Retab offers a consolidated, production-grade pipeline for processing any types of documents with AI.

**Our model read documents the way humans do.** It accepts native digital files (Images, PDFs, DOCX, XLSX, E-mail) and parses text, detects visual structure across pages, tables, forms, and figures.

Please check the [API Reference](https://docs.retab.com/api-reference) for more details.

```mermaid theme={null}
flowchart LR
    A[Document] --> B[Processing resources]

    subgraph Resources
    B --> E[client.extractions.create] --> F[Structured Data]
    B --> P[client.parses.create] --> G[Raw Text]
    B --> D[client.edits.create] --> H[Filled PDF]
    B --> S[client.splits.create] --> I[Page Ranges]
    B --> C[client.classifications.create] --> J[Category]
    end
```

The SDK exposes document processing through dedicated resources:

| Resource                            | Purpose                                                                                                                                                                                                         |
| ----------------------------------- | --------------------------------------------------------------------------------------------------------------------------------------------------------------------------------------------------------------- |
| **`client.extractions.create`**     | Executes the extraction and returns the parsed object (optionally with consensus voting).
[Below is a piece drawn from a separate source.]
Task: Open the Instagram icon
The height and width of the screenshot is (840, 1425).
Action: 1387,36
One-step OCR + LLM parsing when only the structured output is required.                                               |
| **`client.parses.create`**          | Converts any document into structured text content with page-by-page extraction. Perfect for RAG, text extraction, and preparing documents for further processing or indexing.                                  |
| **`client.edits.create`**           | Automatically detects form fields in PDFs using OCR and LLM, then fills them based on natural language instructions. Ideal for automated form completion workflows.                                             |
| **`client.splits.create`**          | Analyzes multi-page documents and classifies pages into user-defined subdocuments, returning the assigned pages for each section. Perfect for separating mixed document batches and organizing content by type. |
| **`client.classifications.create`** | Classifies a document against user-defined categories.                                                                                                                                                          |

The complexities of OCR, layout reconstruction are handled internally, allowing to focus solely on downstream prompt and context-engineering logic.
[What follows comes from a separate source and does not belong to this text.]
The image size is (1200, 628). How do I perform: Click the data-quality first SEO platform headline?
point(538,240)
## The document data structure

Documents in Retab are represented as `MIMEData` objects, which encapsulate the file content and metadata. This structure allows you to work with documents in a consistent way regardless of their original format. **The `url` field directly matches [OpenAI's expected format for image inputs](https://platform.openai.com/docs/guides/images-vision?api-mode=chat\&format=base64-encoded).**

<ResponseField name="MIMEData Object Structure" type="object">
  <Expandable title="document">
    <ResponseField name="filename" type="string">
      The original filename of the document.
    </ResponseField>

    <ResponseField name="url" type="string">
      A data URL containing the base64-encoded content of the document, prefixed
      with the appropriate MIME type.
    </ResponseField>
  </Expandable>
</ResponseField>

```json MIMEData Object Structure theme={null}
{
  "document": {
    "filename": "Alphabet-10Q-Q1-25.pdf",
    "url": "data:application/pdf;base64,JVBERi0xLjQKJfbk/N8KMSAwIG9iago8PAovVHlwZS…"
  }
}
```

The python SDK is flexible and allows you to use the `document` parameter as a file path, bytes, or a `PIL.Image.Image` object, and we will automatically convert it to a `MIMEData` object for you.